Mom tells us that there weren’t big patisserie shops in Turkey in the past, there were just small pudding shops (muhallebici), which weren’t very big in number. Because these pudding shops were not very common, they were considered as special places for special events. When people had an important meeting with friends, these pudding shops were their only choice. However, these pudding shops had a more important role in Turkish culture those times. When a young man wanted to declare his love to a young woman, he would invite her to a pudding shop and the woman would understand that there would be some very exciting conversation when they met there. So these pudding shops were meeting point of lovers.

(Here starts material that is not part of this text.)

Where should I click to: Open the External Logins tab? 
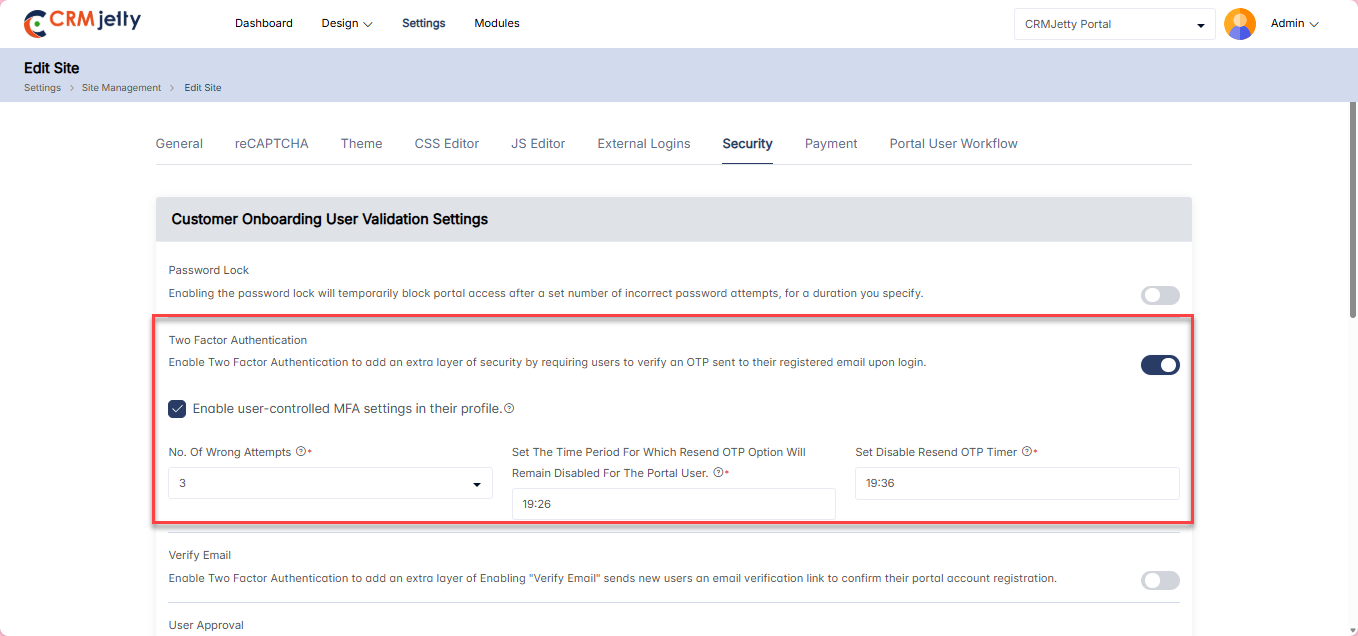click(x=643, y=143)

Pudding shops were known as small, cute and friendly places. People would enjoy their pudding in peace. Pudding (muhallebi), Turkish rice pudding (sütlaç) and keşkül were some of the dairy desserts they would serve. They wouldn’t serve other types of desserts, just the desserts made of milk. Although we have numerous patisserie shops today, I’m not sure if they have the same friendly atmosphere. Today’s luxury patisserie shops serve various desserts, but they are not as important as the small pudding shops were for lovers.
The English pronounciation of keşkül may be something like this: kashkul
- 1kg milk
- 1 ½ tbsp rice flour
- 1 ½ tbsp corn starch
- 3 egg yolks
- 100g cream
- ½ tbsp vanilla
- 1 cup sugar
- ½ cup almond, peeled and crumbled
- Pistachio, almond and raisin to decorate
Put sugar and egg yolks in a pot and beat with an egg beater. Take about ¼ cup milk into a bowl and mix it with rice flour and corn starch. Put it aside. Add the rest of the milk into the pot and go on beating. Put the pot on fire and boil it over medium heat and stir occasionally. When it starts to boil, add the rice flour and starch mixture and beat it. Add peeled and crumbled almonds after 3 minutes. Add vanilla and cream after a few minutes. Never stop stirring until it’s done. When it gets thick enough, it’s time to take it from fire. But how do we understand it’s thick ‘enough’? You can understand it with the help of the egg beater or a spoon. When you dip the spoon in it and take it out, if the pudding is not runny, if it drops little by little, it’s done.
Take it from fire and pour it in a jug so that it’s easier to pour them into small bowls or cups. Then pour the pudding into small cups one by one. If you see bubbles on their top, you are on the right path.
Do not move these cups until keşkül gets cold.
When it’s cold enough, decorate the tops of keşkül with pistachio, whole almonds and raisin.